Elections have consequences; that's the main lesson I guess we can take away from Jim DeMint's decision to flee the Senate and run the Heritage Foundation. Like most freely chosen job switches, DeMint's decision can be seen in 2 ways, I think: a
comment on where he's leaving, or a sign of where he's going.
Lots of people, naturally focused on his leaving the Senate; though I think early reads on it missed the obvious fact that DeMint is leaving largely because the GOP lost, and for DeMint's purposes, lost huge. DeMint's been, in many ways, the Most Senior Elected Spokesman of the Tea Party movement, and his backing has been a 50/50 kiss of death.

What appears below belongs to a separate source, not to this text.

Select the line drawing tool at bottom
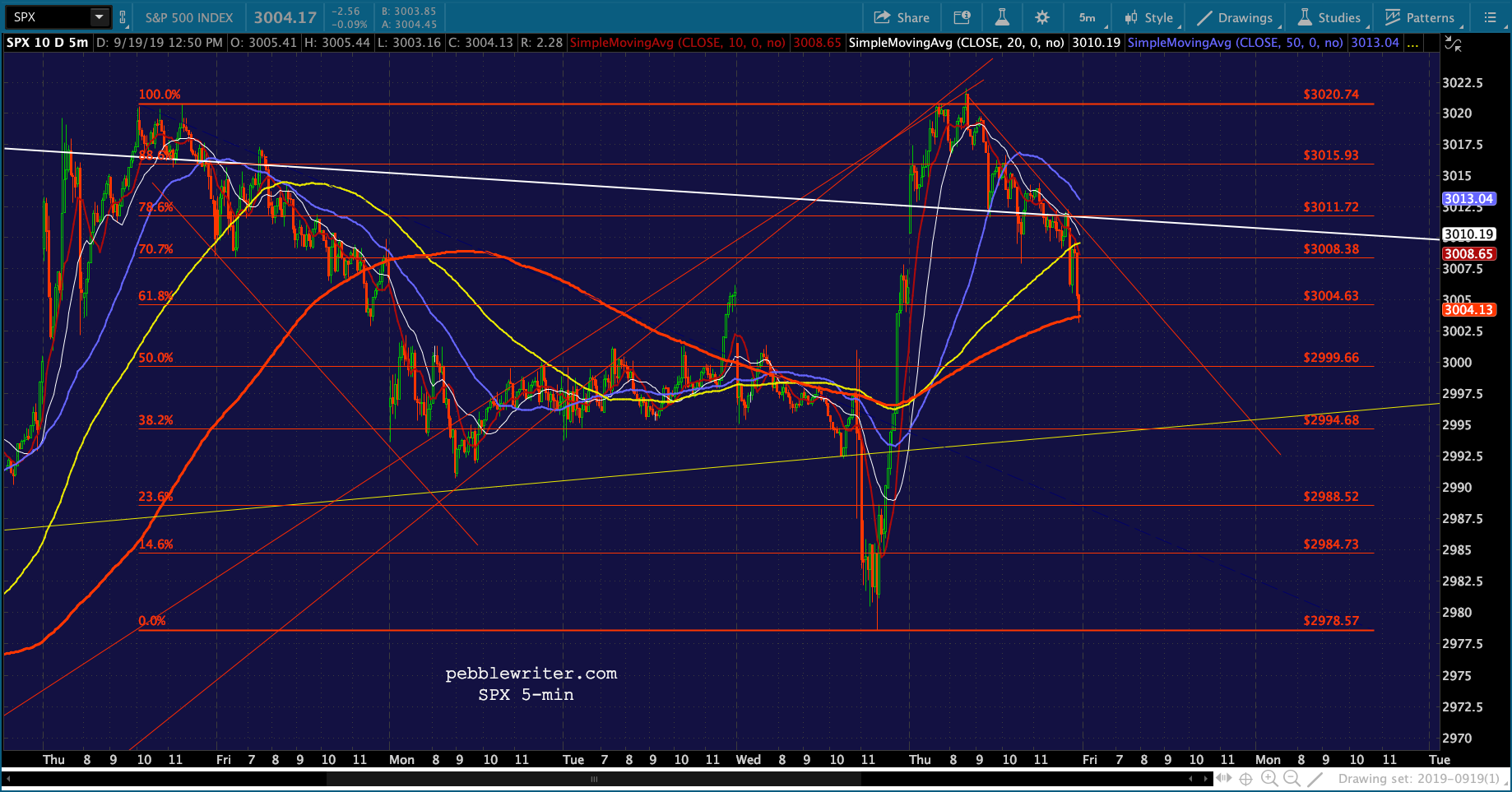The image size is (1512, 792). pos(1315,778)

From Sarah Palin to Christine O'Donnell in Delaware to Todd Akin and Richard Mourdock, DeMint's been a big proponent of "replacing RINOs", a discussion that's all but meaningless to most liberals. But that RINO thing is a big deal to conservatives, and their systematic housecleaning of the GOP goes a long way to explaining the Republican crack-up (and, by extension, the shape and size of the GOP problems since 2006, or more likely 2004).
DeMint will not be especially missed; from Lindsay Graham to Mitch McConnell, it was mostly "so long, and thanks for... er, nothing." But his fleeing speaks volumes to the fact that DeMint is in some ways more of a realist than his colleagues - hence his rush to embace a Tea Party movement I'm not convinced even he entirely likes - and gets that, for now anyway, it's not going to be much fun to be a Republican in elected office. DeMint may be a conservative true believer, but if he thought he could really effectively push conservatism in government, he'd have stayed. At the same time, DeMint's canary in the coal mine move does offer some idea of how Republicans could pull it together more: getting rid of gadfly outliers (DeMint was no great shakes as an actual legislator) and drawing some lines about unacceptable extremes remains, to my mind, the base starting point of any serious Republican effort to regain lost ground.

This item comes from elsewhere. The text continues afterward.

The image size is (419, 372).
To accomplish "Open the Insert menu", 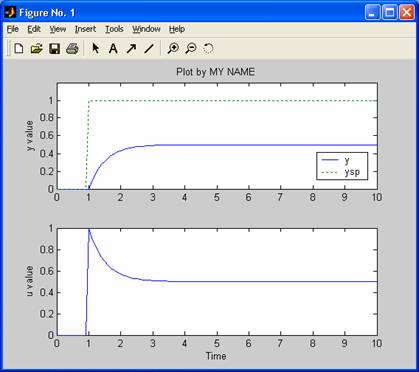I will [x=85, y=29].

At the same time, it's even more interesting to contemplate DeMint's rush to run Heritage. Up until yesterday, I don't think anyone knew or cared who was actually running Heritage, outside of Washington's right wing elite, and even there, Heritage seemed sort of an afterthought. There's more cachet at the top of the right wing think tank heap for the American Enterpirse Institute, and even though the Cato Institute is in a bit of a mess, they too have a higher profile and more of a specific (libertarian) voice.
This move, it strikes me, is about raising Heritgae's profile and its ability to make the news cycle with bomb throwing quotes; DeMint is not an especially serious ideas guy, not someone who puts the "think" in "think tank." He is, on the other hand, popular with Rush and Hannity and Mark Levin and the other Demi-Gods of talk radio, and an easy booking for Fox News, sure to be quoted and talked about (and, for now, a bigger star than the rest of the room at Heritage). Remaking Heritage into a louder, less thoughtful, angrier thing may well be the kind of brand definition the place needs. How that will help conservatives be more impactful or change the national conversation, I think, is harder to fathom.

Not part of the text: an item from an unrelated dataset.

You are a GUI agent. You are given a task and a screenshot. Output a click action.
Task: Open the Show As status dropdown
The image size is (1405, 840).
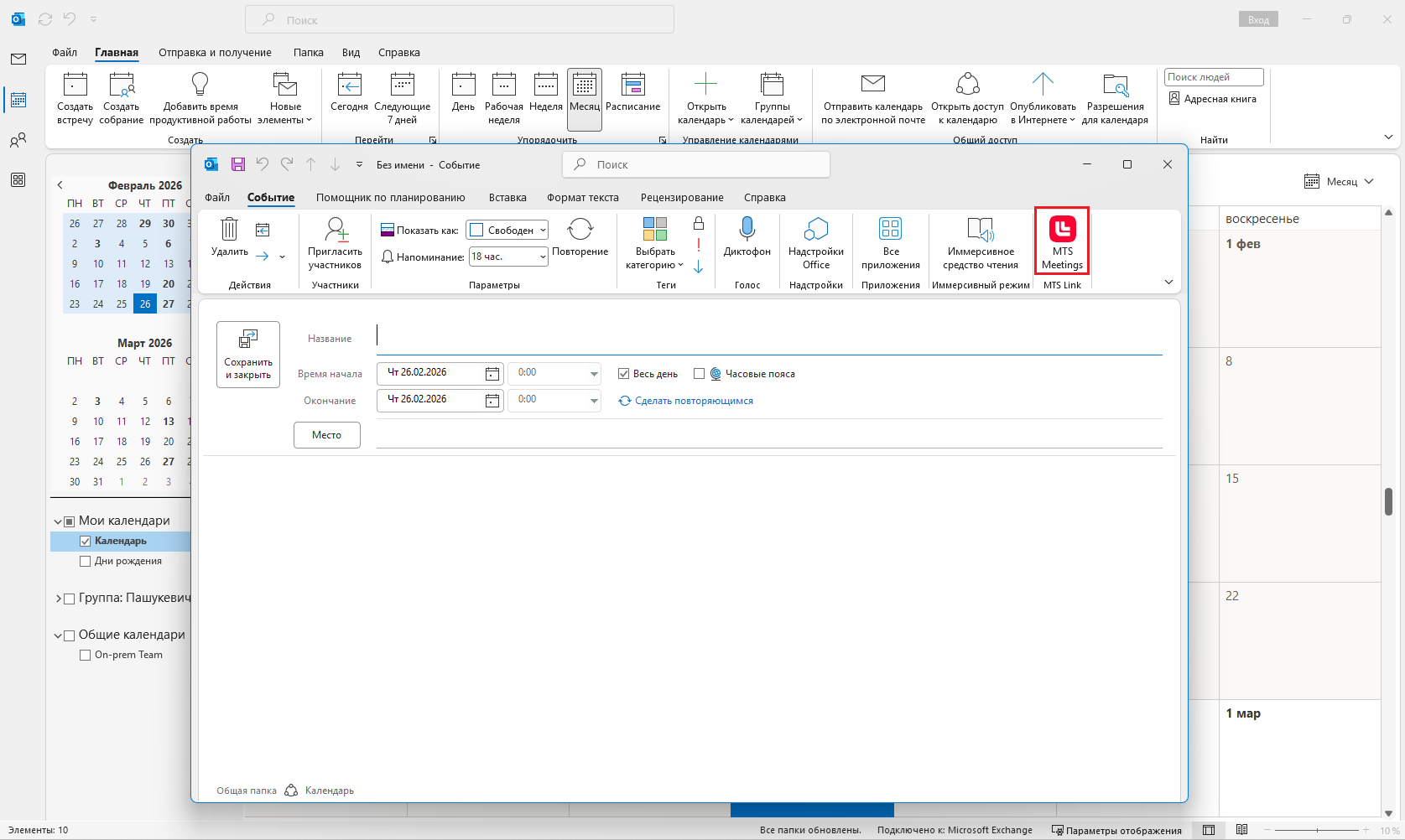508,231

DeMint and the Board of Heritage may be right that DeMint can resahpe the place into something more winning (even if, like, oh, say, President Obama, DeMint has essentially no executive experience). But from here, it's hard to see how simply being louder and more visible, angrier and more right wing helps either Heritage or the conservative movement in the long run, absent interesting ideas and a sense of renewed energy and fresh perspectives. Still DeMint was probably right to flee the Senate now, cash in and join the conservative money circuit while the getting is good. I'd just say the wise move might be to bank that cash before the far right gets seriously marginalized and cut off. I mean, the idea that conservativism, done louder will somehow seem more winning is just... demented.